You might get a better insight into your question if you told us something about the file format of the submitted photo and what you told DN the file type to save as the finished image.
Thanks for your reply. The format of the file that I submitted was JPG and the format of the file tpye that DN saved was also JPG.
AndyGarcia wrote:
It happens with all my photos I run through Topaz Denoise Ai. It does not bother me. Why don't you ask Topaz. I've always found their tech support people very helpful.
Thanks for your reply. I will try asking Topaz' support.
rrmerkov wrote:
Thanks for your reply. The format of the file that I submitted was JPG and the format of the file tpye that DN saved was also JPG.
Thanks for the information. I opened a .jpg file, ran standard noise reduction on it, and then saved it as a .jpg. The initial file was 1.41 MB and the saved file was 2.07 MB. So there is an increase in file size - not great but still, as you pointed out, a larger file. It will be interesting to hear the reason for this from Topaz.
kymarto
Loc: Portland OR and Milan Italy
rrmerkov wrote:
Thanks for your reply. The format of the file that I submitted was JPG and the format of the file tpye that DN saved was also JPG.
If you sharpen you have fewer similar pixels that can be grouped together in the compression algorithm. Very detailed jpgs are much larger than those with less detail.
kymarto
Loc: Portland OR and Milan Italy
fredpnm wrote:
Thanks for the information. I opened a .jpg file, ran standard noise reduction on it, and then saved it as a .jpg. The initial file was 1.41 MB and the saved file was 2.07 MB. So there is an increase in file size - not great but still, as you pointed out, a larger file. It will be interesting to hear the reason for this from Topaz.
There are various levels of jpg compression. When a highly compressed jpg is opened and then saved, it may be saved with lower compression and therefore will be larger in size even if is of the same detail.
So even if you process a jpg and remove detail, and then save it as a higher quality (lower compression) jpg it will be larger than the original.
Some programs like Photoshop have different levels of jpg compression, from highly compressed/low quality to less compressed/higher quality.
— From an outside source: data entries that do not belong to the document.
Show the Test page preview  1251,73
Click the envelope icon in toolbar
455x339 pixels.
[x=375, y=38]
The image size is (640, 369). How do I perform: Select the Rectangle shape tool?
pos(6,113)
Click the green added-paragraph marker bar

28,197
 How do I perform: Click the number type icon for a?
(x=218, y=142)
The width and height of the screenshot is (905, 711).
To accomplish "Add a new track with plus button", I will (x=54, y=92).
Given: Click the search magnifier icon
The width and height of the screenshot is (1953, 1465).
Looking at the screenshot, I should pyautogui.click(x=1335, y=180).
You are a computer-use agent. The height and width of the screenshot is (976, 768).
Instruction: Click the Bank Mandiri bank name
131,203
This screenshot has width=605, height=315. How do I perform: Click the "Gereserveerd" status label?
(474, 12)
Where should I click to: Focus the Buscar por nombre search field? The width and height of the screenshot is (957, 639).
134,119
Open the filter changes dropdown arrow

The lowest quality setting can yield an image a small fraction the size of the highest quality setting.
If you take a medium quality jpg and resave it at maximum compression/lowest quality, and then reopen and resave at the highest quality, it will be many times the size of the original but even lower quality than the low quality image--because it is lossy compression, always decreasing quality no matter how high the setting, and what is lost can never be regained, even if you save later at a higher quality.
In fact, every time a jpg is simply reopened and resaved, the quality gets lower no matter how high the quality setting. This is why I only ever save in jpg after all editing is done.
Thanks for the info and the link. I was not aware of the recommended resizing.
My output .tif file produced by Topaz DeNoise AI is bigger than the input .tif file. I noticed that yesterday. I have version 3.2.0. This might have happened with older versions too - but yesterday I was doing bulk processing (usually I just call the PS plugin) and so the output files had different names from the inputs, allowing me to compare sizes.
Folks whether you process your shots in Photoshop, Lightroom, Capture One, Luminar 4, or any Topaz software, once you work on the files in post you WILL add image size as you have changed and added data to the pixels with your adjustments. There is no free lunch.
That is perfectly normal and unavoidable unless you remove elements in the photo. You can still resize any image to be what size you prefer during output.
Cheers
OhD
Loc: West Richland, WA
It may be that DN converts multi-pixel, monochromatic blobs of noise into the same number of pixels with different colors to create a gradient between the boundaries of the blob. This would not be as readily compressed as a blob and would increase the file size accordingly. You might inspect some of your images - maybe crop a noisy picture down to a few hundred pixels, then apply DN to a copy of the crop and compare them both for file size and visually to test my theory. Comparing histograms of the two samples might be informative.